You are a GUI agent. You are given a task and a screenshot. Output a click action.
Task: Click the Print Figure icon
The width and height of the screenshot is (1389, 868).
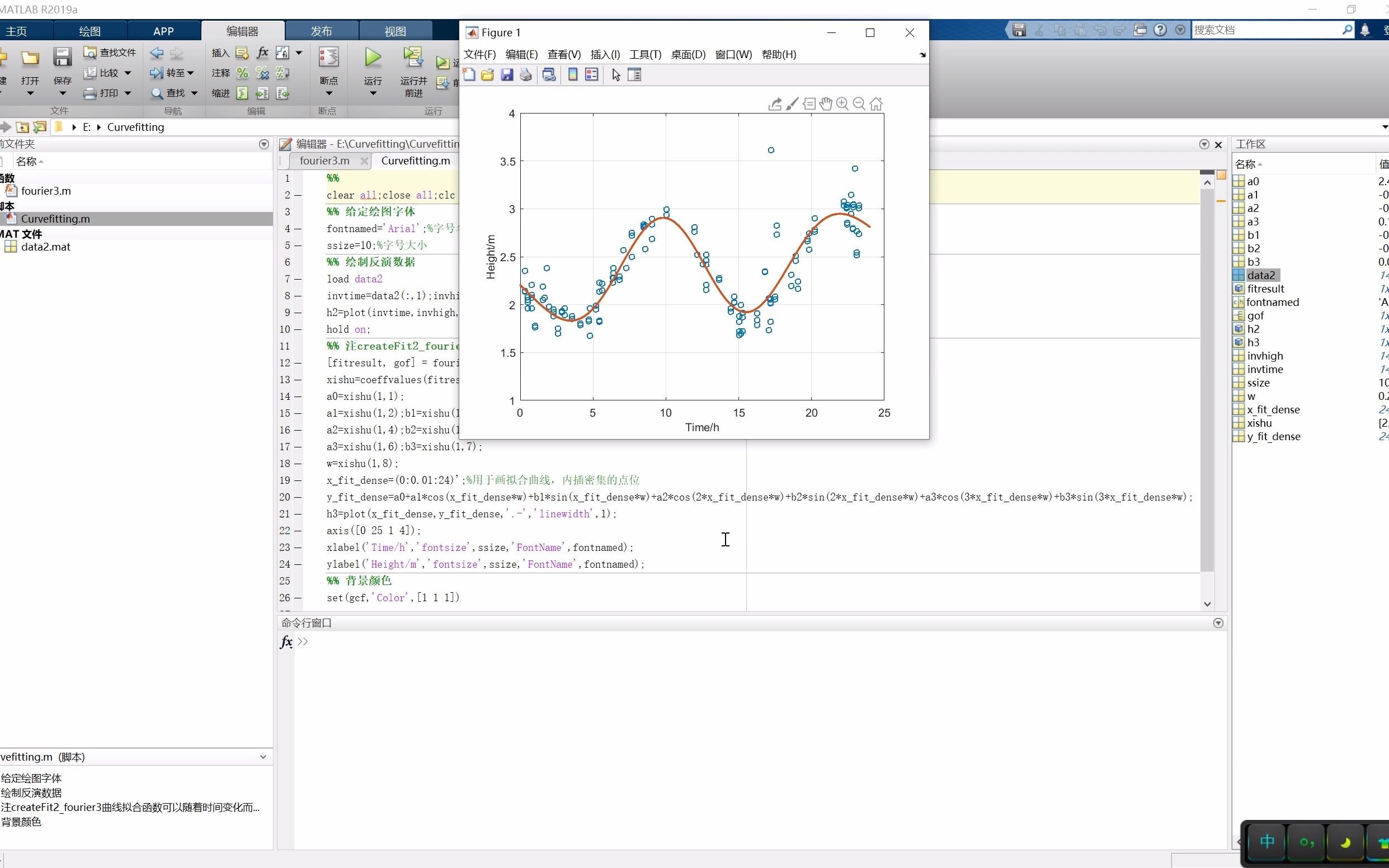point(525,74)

...

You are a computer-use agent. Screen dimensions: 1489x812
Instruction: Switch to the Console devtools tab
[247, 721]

TASK ITEM:
The lines you return should be those above that contain the word "agent", every one of them.

SOLUTION TO THE PROBLEM:
You are a GUI agent. You are given a task and a screenshot. Output a click action.
You are a computer-use agent. Screen dimensions: 1489x812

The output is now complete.